Vlavianos, da Comerc, pondera que é “difícil” afirmar se os preços devem aumentar ou cair para o consumidor final. O uso de parte do bônus para abater os encargos setoriais, ele exemplifica, poderia significar tarifas menores no futuro, ao lado dos ganhos de eficiência de uma gestão mais profissional da companhia.
O governo já sinalizou, entretanto, que pode ficar com a fatia que seria direcionada para a conta de encargos, ressalta Ramos, para ajudar a conter o deficit fiscal.
“E os ganhos de eficiência vão virar dividendos para os acionistas, não preços menores para os consumidores”, acrescenta Castro.
A Agência Nacional de Energia Elétrica (Aneel) estima que a “descotização” pode gerar aumento de até 16,7% nas contas de luz.
Pacote de privatização
O anúncio dos planos de privatização da Eletrobras e da Casa da Moeda foram basicamente as únicas surpresas do pacote anunciado pelo governo na quarta-feira passada, diz o economista-chefe da 4E Consultores Juan Jensen.
“Entre os aeroportos, portos, trechos de rodovia e a Lotex, muita coisa já tinha sido anunciada ou vinha sendo discutida”, explica.
Os 57 projetos fazem parte do Programa de Parceria de Investimentos (PPI) e se somam aos outros 34 anunciados em setembro do ano passado, entre empresas de saneamento estaduais e rodovias.
“A agenda é boa, mas dificilmente sai metade do que foi anunciado”, pondera o economista, que considera o anúncio uma “carta de intenções” e uma tentativa do governo de “mostrar que tem um pensamento pró-mercado”.

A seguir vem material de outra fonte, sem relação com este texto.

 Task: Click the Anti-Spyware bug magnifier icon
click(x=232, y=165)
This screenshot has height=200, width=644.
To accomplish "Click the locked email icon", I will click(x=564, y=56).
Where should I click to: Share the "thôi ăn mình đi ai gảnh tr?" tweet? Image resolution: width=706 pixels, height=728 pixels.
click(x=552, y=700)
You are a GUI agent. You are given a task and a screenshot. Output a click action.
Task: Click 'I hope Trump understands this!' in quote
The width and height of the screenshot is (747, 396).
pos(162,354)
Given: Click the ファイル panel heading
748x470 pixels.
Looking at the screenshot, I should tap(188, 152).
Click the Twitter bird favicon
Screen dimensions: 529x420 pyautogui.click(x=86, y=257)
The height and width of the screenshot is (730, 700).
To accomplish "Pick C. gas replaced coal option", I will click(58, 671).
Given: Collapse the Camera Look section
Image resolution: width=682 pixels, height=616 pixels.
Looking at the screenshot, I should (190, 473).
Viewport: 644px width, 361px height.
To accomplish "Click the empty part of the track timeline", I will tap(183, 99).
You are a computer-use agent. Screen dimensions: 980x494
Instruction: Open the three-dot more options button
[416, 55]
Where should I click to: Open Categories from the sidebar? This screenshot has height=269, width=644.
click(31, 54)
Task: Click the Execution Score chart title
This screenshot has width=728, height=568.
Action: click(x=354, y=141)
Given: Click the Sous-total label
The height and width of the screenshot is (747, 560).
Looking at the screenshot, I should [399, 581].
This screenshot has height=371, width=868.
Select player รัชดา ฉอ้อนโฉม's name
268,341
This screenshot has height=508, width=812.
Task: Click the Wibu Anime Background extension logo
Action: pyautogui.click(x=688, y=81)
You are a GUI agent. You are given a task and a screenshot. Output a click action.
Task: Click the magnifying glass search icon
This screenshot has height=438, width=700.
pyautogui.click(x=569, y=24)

Boa parte do que foi divulgado, mesmo que seguisse o cronograma inicialmente previsto, só seria licitado no fim do próximo ano. Levando-se em conta os atrasos – e as privatizações anunciadas em 2016 são um precedente nesse sentido, já que têm caminhado em velocidade mais lenta que o previsto -, boa parte deve ficar para o próximo governo, avalia o economista.